*GOAL*
Copy the material word for word, from the line with "You are a computer-use" up to and including the line with "pos(46,216)". Leave out the pictures.

*INPUT*
· · · ·

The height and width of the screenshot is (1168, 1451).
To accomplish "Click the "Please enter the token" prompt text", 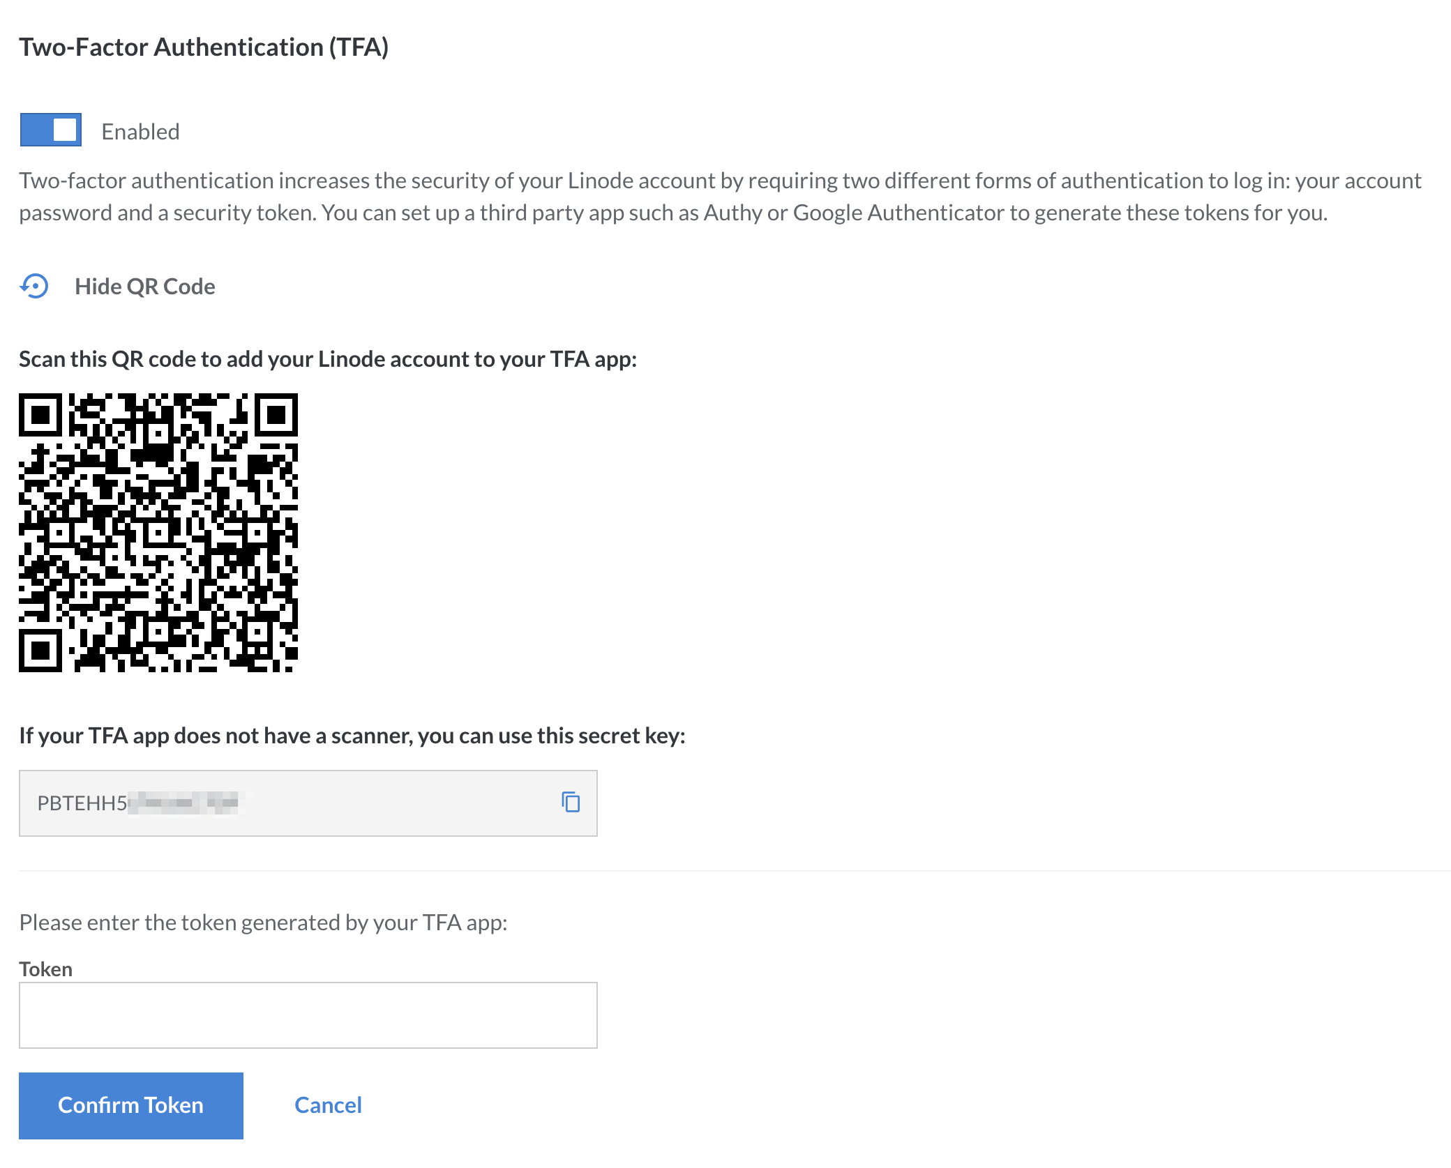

· · · ·

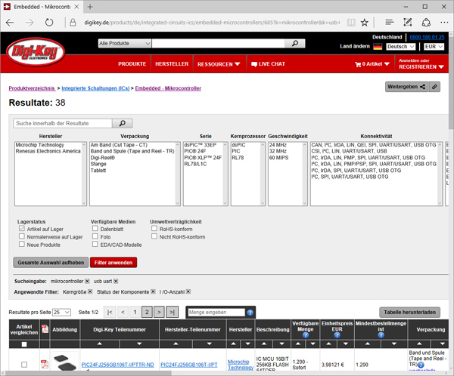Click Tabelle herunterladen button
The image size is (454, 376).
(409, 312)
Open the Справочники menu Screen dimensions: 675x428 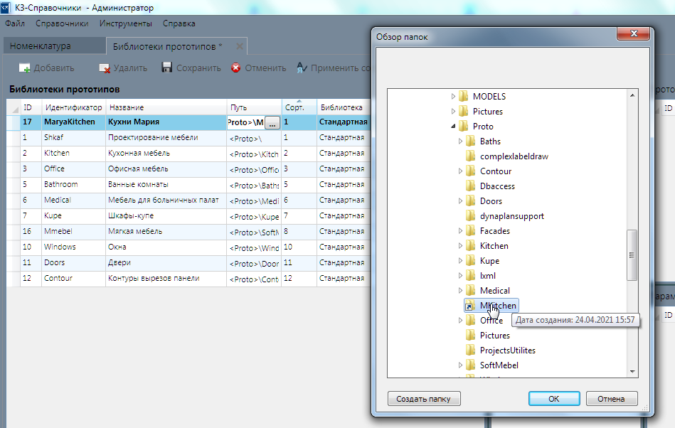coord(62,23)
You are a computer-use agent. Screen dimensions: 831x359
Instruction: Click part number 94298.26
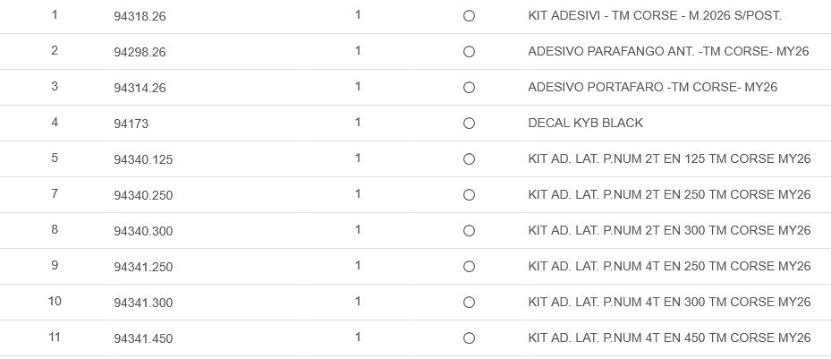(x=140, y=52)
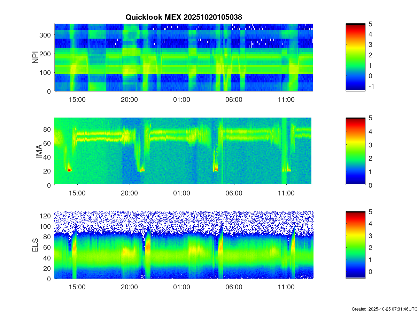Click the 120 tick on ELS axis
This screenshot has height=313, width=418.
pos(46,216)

· · · ·

*FINAL RESULT*
You are a computer-use agent. Screen dimensions: 831x359
Instruction: Click part number 94298.26
(x=140, y=52)
Click the 120 tick on ELS axis
This screenshot has height=313, width=418.
pos(46,216)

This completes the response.